### What is expected
Take the lines starting with the line that contains "pixels, height=524 pixels." and running through the line that contains "What do you see at coordinates (470, 139)", and swap every "resolution" for "size" while leaving everything else intact. Return only those lines.
--- Start ---
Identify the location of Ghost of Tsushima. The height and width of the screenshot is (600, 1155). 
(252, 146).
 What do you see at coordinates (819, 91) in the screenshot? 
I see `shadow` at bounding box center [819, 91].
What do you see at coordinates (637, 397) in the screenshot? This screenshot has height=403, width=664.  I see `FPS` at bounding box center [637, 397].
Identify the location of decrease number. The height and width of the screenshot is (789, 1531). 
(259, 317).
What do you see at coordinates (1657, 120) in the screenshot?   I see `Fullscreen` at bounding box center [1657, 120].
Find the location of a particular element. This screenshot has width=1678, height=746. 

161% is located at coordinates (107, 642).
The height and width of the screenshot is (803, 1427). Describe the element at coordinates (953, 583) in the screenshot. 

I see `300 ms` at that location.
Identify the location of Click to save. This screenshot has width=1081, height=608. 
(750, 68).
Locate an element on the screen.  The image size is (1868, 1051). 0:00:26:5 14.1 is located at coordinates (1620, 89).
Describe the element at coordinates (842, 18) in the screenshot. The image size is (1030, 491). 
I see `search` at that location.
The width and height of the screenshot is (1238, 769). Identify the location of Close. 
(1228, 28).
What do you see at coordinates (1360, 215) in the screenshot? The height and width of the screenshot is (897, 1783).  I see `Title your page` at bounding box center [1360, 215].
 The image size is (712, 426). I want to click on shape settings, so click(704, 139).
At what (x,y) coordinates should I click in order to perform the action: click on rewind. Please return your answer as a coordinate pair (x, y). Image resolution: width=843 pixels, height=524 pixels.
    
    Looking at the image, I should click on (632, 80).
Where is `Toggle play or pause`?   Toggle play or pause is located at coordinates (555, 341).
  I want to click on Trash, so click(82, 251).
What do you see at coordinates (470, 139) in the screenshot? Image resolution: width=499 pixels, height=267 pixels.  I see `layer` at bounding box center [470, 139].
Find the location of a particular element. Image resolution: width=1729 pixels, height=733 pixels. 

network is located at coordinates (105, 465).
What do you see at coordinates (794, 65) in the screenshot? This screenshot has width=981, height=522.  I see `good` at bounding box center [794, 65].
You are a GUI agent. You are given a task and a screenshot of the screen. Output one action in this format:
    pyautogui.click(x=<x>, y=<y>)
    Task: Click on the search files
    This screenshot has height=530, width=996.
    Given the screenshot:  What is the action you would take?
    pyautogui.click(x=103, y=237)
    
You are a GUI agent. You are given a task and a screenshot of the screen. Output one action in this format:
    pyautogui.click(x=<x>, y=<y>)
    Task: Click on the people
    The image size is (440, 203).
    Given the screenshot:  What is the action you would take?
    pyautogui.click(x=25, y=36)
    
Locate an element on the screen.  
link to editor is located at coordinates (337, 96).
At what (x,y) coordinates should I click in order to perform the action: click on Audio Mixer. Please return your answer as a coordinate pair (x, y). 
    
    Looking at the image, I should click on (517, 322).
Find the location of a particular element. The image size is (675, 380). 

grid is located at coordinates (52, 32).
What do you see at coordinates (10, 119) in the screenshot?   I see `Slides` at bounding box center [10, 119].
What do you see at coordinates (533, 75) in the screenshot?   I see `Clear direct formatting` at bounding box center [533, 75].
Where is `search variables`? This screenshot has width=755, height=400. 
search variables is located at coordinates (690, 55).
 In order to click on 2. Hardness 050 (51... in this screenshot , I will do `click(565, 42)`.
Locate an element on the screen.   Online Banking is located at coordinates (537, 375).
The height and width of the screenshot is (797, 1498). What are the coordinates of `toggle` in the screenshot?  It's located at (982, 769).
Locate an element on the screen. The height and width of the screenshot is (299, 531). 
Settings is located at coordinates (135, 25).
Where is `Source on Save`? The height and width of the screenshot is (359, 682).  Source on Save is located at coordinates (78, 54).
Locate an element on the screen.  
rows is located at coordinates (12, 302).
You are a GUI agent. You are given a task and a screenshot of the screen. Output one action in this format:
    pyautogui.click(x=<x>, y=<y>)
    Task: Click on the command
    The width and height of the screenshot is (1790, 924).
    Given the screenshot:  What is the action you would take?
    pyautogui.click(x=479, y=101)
--- End ---
### Answer to this problem
At what (x,y) coordinates should I click in order to perform the action: click on rewind. Please return your answer as a coordinate pair (x, y). Image size: width=843 pixels, height=524 pixels.
    
    Looking at the image, I should click on (632, 80).
Where is `Toggle play or pause`?   Toggle play or pause is located at coordinates (555, 341).
  I want to click on Trash, so click(82, 251).
What do you see at coordinates (470, 139) in the screenshot? Image size: width=499 pixels, height=267 pixels.  I see `layer` at bounding box center [470, 139].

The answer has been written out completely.